**DOCUMENT SECTION:**
================================
The recent fuss over who will sign the UN’s new climate pact is a distraction. The real test will come when countries have to pass the deal into domestic law
By Nick Chan
Ahead of the high-level signing ceremony for the Paris Agreement, which opens on 22 April for signature in New York, attention has been turning to progress in terms of ratification and entry into force of the Agreement.
A little bit of fuss (see also here) has also been kicked up by a memo from think-tank Third World Network, which urges developing countries to ‘wait this year’ and not ‘rush into signing’ the Paris Agreement.
Their memo presents a series of arguments for doing so, namely in terms of maintaining ‘political leverage’ in interim negotiations prior to entry into force, where outstanding issues from the Paris conference are still to be agreed:
“Not signing now keeps the pressure up on developed countries to deliver on their promises and to leverage the outcomes and positions that are vital for developing countries in meeting their obligations under the PA.”
================================
Records from a data source

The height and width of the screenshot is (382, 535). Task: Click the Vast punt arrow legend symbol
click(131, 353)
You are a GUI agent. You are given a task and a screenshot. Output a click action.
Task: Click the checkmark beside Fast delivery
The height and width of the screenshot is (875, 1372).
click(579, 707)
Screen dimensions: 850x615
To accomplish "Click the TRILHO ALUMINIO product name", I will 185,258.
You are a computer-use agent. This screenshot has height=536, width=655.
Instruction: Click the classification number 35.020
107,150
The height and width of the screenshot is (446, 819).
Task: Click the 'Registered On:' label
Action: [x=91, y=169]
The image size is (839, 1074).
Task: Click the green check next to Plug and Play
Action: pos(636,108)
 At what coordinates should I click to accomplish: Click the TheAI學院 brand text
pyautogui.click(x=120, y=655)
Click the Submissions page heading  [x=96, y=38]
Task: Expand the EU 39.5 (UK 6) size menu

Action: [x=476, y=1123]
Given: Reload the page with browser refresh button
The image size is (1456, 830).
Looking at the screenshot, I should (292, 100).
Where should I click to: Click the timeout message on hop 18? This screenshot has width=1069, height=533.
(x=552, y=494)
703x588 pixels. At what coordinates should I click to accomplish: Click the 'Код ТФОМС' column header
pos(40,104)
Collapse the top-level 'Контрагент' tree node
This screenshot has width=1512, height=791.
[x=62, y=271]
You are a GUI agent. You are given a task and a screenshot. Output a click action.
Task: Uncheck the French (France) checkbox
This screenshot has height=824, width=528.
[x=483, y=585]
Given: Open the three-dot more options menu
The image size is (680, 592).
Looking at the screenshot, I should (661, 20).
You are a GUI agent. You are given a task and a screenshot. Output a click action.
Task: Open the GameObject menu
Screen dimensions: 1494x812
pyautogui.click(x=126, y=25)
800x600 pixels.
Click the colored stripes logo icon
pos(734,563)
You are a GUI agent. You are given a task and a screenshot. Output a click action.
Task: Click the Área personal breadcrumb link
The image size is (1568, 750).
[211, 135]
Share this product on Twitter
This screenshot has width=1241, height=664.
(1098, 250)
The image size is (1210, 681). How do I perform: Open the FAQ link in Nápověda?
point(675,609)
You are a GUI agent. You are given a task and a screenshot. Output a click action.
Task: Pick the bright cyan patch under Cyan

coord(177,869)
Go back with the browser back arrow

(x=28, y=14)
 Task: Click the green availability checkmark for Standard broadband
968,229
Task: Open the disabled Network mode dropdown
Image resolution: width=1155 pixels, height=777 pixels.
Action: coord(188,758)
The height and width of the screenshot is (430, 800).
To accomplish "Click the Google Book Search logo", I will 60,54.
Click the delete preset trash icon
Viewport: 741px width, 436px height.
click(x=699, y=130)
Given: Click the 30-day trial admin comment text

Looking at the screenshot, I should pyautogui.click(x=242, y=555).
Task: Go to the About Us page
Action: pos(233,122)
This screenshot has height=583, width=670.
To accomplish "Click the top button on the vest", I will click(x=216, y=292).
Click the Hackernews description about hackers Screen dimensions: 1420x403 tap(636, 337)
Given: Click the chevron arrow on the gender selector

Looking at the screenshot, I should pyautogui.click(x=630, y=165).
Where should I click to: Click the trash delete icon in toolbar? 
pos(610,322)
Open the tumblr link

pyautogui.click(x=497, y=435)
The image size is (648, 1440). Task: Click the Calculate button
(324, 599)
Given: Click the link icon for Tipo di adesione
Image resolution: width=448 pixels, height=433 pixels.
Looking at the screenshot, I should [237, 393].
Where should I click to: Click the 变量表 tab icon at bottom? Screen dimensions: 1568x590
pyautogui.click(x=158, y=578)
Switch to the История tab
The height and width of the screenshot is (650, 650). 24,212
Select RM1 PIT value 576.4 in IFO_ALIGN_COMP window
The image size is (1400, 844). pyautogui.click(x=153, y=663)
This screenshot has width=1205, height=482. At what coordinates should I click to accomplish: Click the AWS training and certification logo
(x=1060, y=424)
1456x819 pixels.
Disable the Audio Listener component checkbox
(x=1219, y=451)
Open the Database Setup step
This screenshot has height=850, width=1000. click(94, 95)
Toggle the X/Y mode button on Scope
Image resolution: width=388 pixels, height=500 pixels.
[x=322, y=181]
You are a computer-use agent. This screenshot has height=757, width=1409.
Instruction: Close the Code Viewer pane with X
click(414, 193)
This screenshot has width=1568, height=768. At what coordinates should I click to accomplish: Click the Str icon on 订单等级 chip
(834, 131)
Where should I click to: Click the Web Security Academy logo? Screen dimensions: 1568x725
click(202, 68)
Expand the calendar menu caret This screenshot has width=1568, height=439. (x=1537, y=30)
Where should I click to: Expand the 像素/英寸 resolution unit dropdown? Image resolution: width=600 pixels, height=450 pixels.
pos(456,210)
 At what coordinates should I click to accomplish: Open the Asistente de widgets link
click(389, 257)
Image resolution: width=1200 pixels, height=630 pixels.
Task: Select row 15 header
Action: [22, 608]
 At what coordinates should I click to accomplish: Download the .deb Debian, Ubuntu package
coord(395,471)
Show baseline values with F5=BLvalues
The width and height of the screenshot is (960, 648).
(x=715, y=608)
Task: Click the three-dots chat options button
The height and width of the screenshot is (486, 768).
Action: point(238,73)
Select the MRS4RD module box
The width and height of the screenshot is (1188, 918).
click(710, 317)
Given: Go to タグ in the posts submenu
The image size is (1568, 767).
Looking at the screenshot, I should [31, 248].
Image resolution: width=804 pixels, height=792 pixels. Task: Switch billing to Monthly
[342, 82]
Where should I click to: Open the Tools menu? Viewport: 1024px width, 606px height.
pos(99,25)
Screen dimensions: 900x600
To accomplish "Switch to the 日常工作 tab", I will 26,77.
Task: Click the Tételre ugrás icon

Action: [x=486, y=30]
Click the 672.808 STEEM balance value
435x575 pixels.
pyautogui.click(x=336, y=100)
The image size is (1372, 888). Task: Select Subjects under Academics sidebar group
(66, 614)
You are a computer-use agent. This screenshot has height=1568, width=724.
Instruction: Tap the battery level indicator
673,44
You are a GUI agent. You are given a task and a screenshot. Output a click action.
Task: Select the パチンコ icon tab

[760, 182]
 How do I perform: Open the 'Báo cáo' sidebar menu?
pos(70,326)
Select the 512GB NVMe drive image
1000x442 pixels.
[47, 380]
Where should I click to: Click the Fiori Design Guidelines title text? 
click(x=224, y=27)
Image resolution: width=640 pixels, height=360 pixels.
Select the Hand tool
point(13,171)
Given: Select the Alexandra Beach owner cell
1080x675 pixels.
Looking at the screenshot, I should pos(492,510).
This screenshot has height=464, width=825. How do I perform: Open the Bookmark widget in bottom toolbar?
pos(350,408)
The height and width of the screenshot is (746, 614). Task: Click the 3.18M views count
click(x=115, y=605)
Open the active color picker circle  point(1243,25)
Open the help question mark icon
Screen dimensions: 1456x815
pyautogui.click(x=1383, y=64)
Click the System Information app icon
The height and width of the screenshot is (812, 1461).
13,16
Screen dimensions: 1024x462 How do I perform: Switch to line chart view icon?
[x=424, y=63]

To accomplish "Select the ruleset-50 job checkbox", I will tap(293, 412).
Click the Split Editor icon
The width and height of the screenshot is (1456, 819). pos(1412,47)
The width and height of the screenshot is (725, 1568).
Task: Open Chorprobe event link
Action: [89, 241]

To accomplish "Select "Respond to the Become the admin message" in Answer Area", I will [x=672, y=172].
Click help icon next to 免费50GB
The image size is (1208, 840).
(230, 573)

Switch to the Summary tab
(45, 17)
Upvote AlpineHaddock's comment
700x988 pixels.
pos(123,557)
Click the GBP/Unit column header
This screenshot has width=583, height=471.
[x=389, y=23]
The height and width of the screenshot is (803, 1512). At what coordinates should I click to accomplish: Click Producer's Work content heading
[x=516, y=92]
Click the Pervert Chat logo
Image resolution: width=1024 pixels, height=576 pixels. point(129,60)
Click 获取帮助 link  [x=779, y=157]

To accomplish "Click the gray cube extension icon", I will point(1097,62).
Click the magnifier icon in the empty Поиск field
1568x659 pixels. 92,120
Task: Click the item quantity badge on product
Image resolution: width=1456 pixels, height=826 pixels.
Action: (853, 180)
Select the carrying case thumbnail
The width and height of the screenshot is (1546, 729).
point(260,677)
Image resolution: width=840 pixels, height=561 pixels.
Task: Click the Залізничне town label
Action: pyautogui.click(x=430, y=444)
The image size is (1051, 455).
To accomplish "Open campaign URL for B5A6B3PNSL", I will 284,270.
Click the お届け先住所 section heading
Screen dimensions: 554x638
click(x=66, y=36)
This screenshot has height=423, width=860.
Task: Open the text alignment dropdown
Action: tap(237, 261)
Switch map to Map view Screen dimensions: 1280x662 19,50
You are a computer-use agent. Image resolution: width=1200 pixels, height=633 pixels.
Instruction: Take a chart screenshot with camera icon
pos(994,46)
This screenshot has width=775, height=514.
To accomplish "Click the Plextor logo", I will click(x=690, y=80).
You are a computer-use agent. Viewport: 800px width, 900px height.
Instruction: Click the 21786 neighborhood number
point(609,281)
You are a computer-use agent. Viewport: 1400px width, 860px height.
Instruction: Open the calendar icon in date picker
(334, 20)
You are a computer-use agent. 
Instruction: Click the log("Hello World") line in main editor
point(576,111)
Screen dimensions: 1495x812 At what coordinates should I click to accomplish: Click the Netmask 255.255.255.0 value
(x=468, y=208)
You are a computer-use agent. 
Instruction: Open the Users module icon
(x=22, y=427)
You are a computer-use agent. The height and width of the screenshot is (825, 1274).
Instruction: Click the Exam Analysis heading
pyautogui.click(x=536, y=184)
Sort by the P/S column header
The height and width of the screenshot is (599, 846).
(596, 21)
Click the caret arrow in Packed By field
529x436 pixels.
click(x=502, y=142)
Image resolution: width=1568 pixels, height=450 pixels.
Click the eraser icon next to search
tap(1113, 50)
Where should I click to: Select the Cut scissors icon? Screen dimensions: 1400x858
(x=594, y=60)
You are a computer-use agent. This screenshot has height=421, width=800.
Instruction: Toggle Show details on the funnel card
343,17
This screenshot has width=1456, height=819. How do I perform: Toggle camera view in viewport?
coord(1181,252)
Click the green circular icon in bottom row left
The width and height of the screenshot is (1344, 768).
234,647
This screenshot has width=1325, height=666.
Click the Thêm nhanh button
================================
**TASK:** Copy the passage on the Paris Agreement word for word, from "The recent fuss" up to and including "the Paris Agreement.". The records have no connection to the text.

**OUTPUT FOR THIS TASK:**
The recent fuss over who will sign the UN’s new climate pact is a distraction. The real test will come when countries have to pass the deal into domestic law
By Nick Chan
Ahead of the high-level signing ceremony for the Paris Agreement, which opens on 22 April for signature in New York, attention has been turning to progress in terms of ratification and entry into force of the Agreement.
A little bit of fuss (see also here) has also been kicked up by a memo from think-tank Third World Network, which urges developing countries to ‘wait this year’ and not ‘rush into signing’ the Paris Agreement.